Stored entries
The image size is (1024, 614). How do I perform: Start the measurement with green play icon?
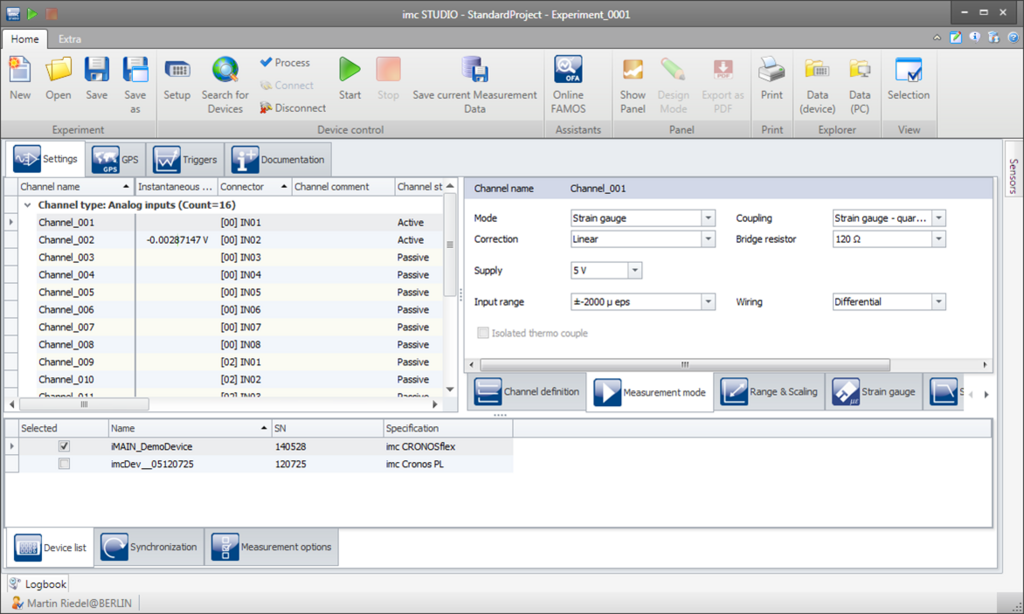(350, 78)
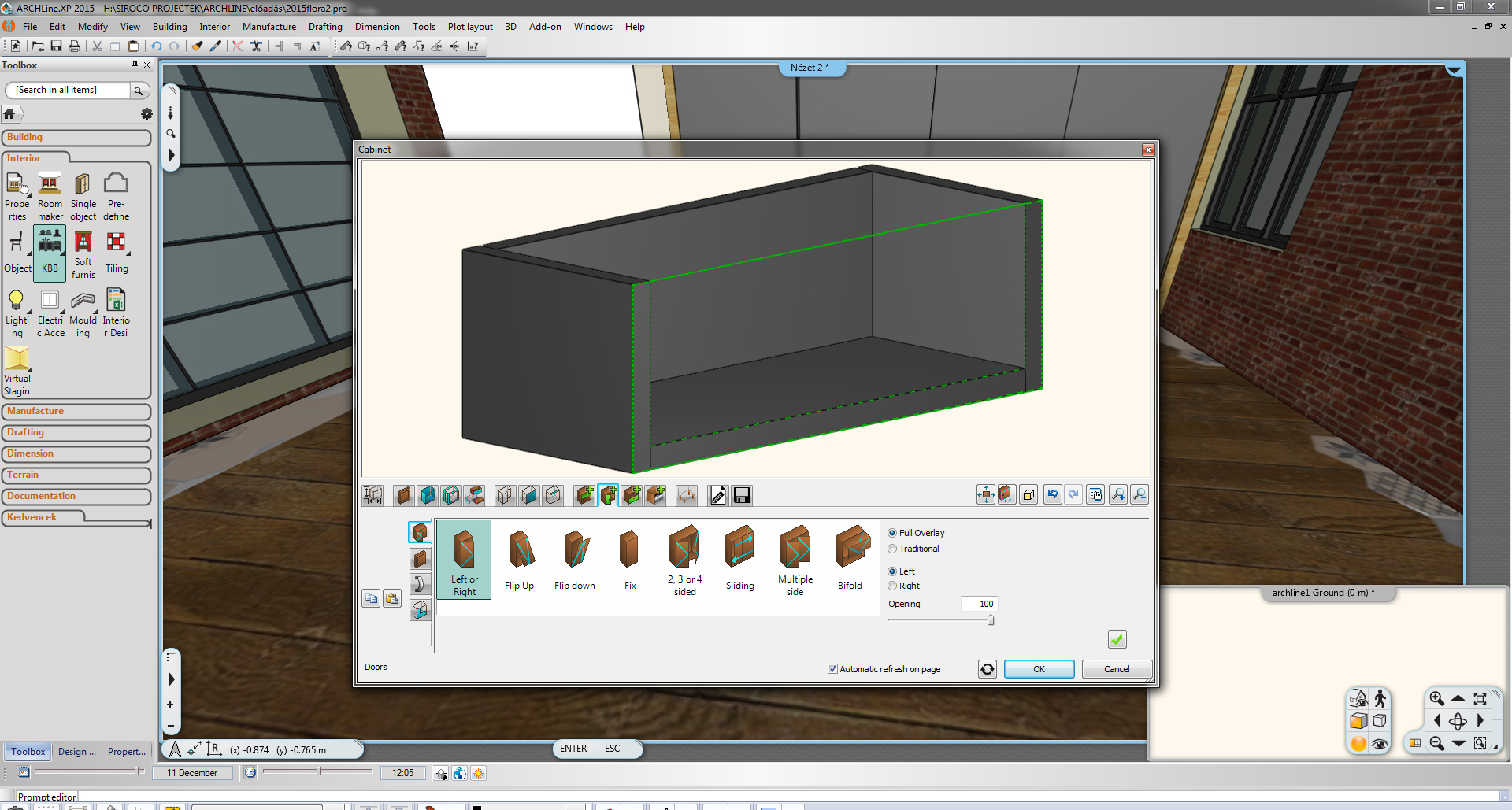Switch to the Design tab
The image size is (1512, 810).
pyautogui.click(x=76, y=752)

#### What the task asks
Please repeat the entries exactly. Do not include the pictures.

#### Problem solution
The image size is (1024, 614). How do I perform: Start the measurement with green play icon?
(350, 78)
Switch to the Design tab
The image size is (1512, 810).
pyautogui.click(x=76, y=752)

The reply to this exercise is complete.